───── DATA RECORDS
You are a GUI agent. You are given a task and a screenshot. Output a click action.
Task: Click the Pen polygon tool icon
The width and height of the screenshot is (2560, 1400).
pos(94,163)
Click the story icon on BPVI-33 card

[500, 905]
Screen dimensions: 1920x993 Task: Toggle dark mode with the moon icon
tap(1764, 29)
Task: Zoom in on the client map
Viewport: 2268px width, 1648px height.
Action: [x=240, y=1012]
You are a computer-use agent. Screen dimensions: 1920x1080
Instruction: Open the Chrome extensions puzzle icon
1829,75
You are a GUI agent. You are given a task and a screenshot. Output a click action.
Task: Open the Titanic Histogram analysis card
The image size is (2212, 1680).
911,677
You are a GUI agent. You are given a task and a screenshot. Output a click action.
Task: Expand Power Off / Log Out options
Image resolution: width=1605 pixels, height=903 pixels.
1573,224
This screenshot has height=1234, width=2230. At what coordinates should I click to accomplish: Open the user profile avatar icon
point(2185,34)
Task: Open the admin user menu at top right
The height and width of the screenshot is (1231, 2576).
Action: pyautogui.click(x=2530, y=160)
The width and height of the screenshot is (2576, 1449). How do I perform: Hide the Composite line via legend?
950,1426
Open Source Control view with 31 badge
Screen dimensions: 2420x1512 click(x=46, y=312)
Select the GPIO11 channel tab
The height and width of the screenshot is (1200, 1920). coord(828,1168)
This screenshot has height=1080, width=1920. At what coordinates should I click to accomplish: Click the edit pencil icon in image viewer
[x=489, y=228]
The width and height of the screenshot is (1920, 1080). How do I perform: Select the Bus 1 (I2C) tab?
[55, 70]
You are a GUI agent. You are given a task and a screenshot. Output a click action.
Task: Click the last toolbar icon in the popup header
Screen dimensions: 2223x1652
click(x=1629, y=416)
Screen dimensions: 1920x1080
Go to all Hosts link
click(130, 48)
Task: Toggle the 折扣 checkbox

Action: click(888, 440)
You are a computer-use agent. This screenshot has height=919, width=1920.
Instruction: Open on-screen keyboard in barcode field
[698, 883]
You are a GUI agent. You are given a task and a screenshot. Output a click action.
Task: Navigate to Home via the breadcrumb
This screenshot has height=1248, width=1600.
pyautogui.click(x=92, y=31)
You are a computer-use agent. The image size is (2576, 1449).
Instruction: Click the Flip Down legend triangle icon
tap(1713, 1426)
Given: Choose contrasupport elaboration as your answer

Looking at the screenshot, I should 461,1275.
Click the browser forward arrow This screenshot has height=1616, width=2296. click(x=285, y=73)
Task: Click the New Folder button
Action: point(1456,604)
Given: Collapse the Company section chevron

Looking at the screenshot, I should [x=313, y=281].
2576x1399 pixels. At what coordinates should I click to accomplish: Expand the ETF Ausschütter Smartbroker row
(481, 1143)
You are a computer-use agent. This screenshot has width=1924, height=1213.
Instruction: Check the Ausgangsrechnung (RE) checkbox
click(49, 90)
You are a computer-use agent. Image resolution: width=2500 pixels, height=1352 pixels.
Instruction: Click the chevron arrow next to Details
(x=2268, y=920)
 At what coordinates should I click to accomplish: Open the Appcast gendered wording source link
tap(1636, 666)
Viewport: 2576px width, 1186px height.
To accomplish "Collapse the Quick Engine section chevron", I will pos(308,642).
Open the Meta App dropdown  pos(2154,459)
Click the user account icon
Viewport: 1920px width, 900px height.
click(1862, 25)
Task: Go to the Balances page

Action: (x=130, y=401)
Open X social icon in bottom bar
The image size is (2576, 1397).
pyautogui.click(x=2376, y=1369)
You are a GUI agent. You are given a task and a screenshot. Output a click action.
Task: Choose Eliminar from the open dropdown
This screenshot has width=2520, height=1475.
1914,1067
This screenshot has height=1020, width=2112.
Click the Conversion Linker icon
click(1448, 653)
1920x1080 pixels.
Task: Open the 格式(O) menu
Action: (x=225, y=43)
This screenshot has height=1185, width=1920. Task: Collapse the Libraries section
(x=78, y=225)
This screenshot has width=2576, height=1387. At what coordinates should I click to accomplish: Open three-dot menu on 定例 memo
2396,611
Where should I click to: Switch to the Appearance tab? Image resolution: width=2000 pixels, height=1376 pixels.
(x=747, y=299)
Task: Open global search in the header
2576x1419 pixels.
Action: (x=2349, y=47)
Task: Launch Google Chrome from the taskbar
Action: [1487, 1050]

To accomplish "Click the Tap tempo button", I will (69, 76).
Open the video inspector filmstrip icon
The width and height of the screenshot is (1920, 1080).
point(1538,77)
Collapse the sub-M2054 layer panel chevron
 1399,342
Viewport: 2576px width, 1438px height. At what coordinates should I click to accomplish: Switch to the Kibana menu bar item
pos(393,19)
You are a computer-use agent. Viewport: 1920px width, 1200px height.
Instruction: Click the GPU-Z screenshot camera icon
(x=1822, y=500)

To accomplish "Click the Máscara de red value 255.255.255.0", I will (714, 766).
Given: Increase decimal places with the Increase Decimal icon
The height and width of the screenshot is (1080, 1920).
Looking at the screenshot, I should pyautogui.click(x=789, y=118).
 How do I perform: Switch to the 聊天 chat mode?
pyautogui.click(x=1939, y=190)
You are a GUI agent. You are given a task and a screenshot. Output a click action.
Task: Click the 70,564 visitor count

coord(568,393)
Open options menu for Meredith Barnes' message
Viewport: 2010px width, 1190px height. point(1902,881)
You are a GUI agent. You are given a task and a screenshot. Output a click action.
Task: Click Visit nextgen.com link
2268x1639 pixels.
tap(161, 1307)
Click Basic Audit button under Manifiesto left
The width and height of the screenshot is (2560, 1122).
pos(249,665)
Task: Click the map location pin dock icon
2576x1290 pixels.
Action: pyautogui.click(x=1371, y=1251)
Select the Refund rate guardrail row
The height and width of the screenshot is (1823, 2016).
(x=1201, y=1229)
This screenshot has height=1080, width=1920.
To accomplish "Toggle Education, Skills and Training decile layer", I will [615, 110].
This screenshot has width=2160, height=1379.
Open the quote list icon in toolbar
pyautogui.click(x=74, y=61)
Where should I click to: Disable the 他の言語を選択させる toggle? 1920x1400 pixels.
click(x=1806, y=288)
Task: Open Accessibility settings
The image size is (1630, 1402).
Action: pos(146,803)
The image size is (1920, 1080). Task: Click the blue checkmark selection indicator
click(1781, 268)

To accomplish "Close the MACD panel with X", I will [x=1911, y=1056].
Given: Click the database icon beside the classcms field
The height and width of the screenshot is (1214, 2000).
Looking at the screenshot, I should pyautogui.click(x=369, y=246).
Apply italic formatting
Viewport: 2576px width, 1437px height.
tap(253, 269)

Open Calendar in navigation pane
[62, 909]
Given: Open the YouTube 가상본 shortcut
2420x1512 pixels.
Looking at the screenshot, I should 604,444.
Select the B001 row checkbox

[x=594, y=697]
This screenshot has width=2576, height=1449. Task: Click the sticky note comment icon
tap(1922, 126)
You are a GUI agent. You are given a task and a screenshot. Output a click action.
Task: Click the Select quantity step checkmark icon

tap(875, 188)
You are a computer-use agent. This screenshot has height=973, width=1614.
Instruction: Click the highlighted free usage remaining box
──────────
▶ EXERCISE REQUIREMENTS:
Whenever a line in the material above holds the string "will", copy that line in full.

▶ ANSWER TO THIS TASK:
To accomplish "Collapse the Quick Engine section chevron", I will pos(308,642).
To accomplish "Click the Tap tempo button", I will (69, 76).
To accomplish "Click the Máscara de red value 255.255.255.0", I will (714, 766).
To accomplish "Toggle Education, Skills and Training decile layer", I will [615, 110].
To accomplish "Close the MACD panel with X", I will [x=1911, y=1056].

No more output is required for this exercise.